EXTRACT TO READ

I don't think it is a clear way to fix this. If someone want to
use PADATA in a non-SMP system, he should be carefully to handle
the non-SMP case himself. I think the better way is to make PADATA
handle the non-SMP case, I think it should be easy for it, which
could just call ->thread_fn() many times instead of creating many
threads in the non-SMP case.

Thanks.

> help
> hugetlbfs is a filesystem backing for HugeTLB pages, based on
> ramfs. For architectures that support it, say Y here and read
> diff --git a/mm/hugetlb.c b/mm/hugetlb.c
> index bf3d5dfb921e6..1b01b244fb50b 100644
> --- a/mm/hugetlb.c
> +++ b/mm/hugetlb.c
> @@ -3457,6 +3457,7 @@ static void __init gather_bootmem_prealloc_node(unsigned long start, unsigned lo
>
> static void __init gather_bootmem_prealloc(void)
> {
> +#ifdef CONFIG_PADATA
> struct padata_mt_job job = {
> .thread_fn = gather_bootmem_prealloc_node,
> .fn_arg = NULL,
> @@ -3469,6 +3470,9 @@ static void __init gather_bootmem_prealloc(void)
> };
>
> padata_do_multithreaded(&job);
> +#else
> + gather_bootmem_prealloc_node(0, 0, NULL);
> +#endif
> }
>
> static void __init hugetlb_hstate_alloc_pages_onenode(struct hstate *h, int nid)

AVAILABLE DATA
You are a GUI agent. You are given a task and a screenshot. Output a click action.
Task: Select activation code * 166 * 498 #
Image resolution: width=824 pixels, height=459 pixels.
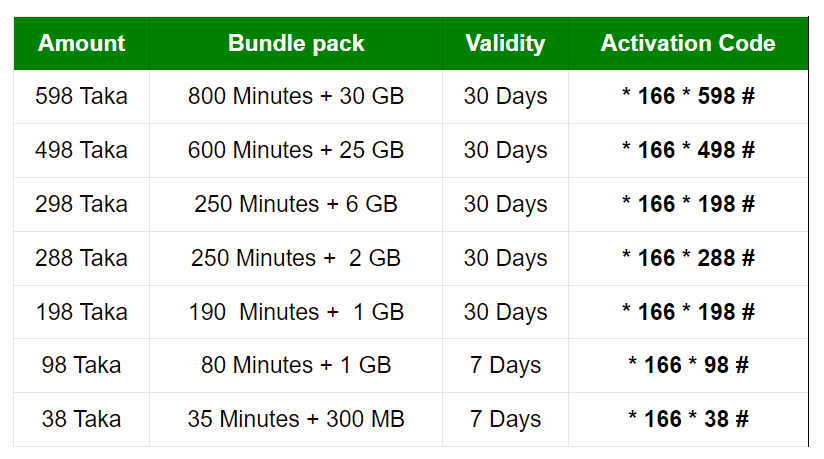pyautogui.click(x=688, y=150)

TASKS TO PERFORM
(a) Substitute "padata" for "PADATA" in the reply about PADATA and give the passage between "I don't think" and "the non-SMP case.", inclusive.
(b) Pick up the reply about PADATA after its last line and continue writing it.
The listing is separate material and has no connection to the reply about PADATA.

THE REPLIES
(a)
I don't think it is a clear way to fix this. If someone want to
use padata in a non-SMP system, he should be carefully to handle
the non-SMP case himself. I think the better way is to make padata
handle the non-SMP case, I think it should be easy for it, which
could just call ->thread_fn() many times instead of creating many
threads in the non-SMP case.

(b)
> @@ -3568,6 +3572,7 @@ static unsigned long __init hugetlb_gigantic_pages_alloc_boot(struct hstate *h)
>
> static unsigned long __init hugetlb_pages_alloc_boot(struct hstate *h)
> {
> +#ifdef CONFIG_PADATA
> struct padata_mt_job job = {
> .fn_arg = h,
> .align = 1,
> @@ -3600,7 +3605,9 @@ static unsigned long __init hugetlb_pages_alloc_boot(struct hstate *h)
> job.max_threads = num_node_state(N_MEMORY) * 2;
> job.min_chunk = h->max_huge_pages / num_node_state(N_MEMORY) / 2;
> padata_do_multithreaded(&job);
> -
> +#else
> + hugetlb_pages_alloc_boot_node(0, h->max_huge_pages, h);
> +#endif
> return h->nr_huge_pages;
> }
>


2024-02-04 07:48:38

by Gang Li

[permalink] [raw]
Subject: Re: [PATCH 1/1] hugetlb: fix CONFIG_PADATA dependency for non-SMP system

On 2024/2/4 15:44, Muchun Song wrote:
> I don't think it is a clear way to fix this. If someone want to
> use PADATA in a non-SMP system, he should be carefully to handle
> the non-SMP case himself. I think the better way is to make PADATA
> handle the non-SMP case, I think it should be easy for it, which
> could just call ->thread_fn() many times instead of creating many
> threads in the non-SMP case.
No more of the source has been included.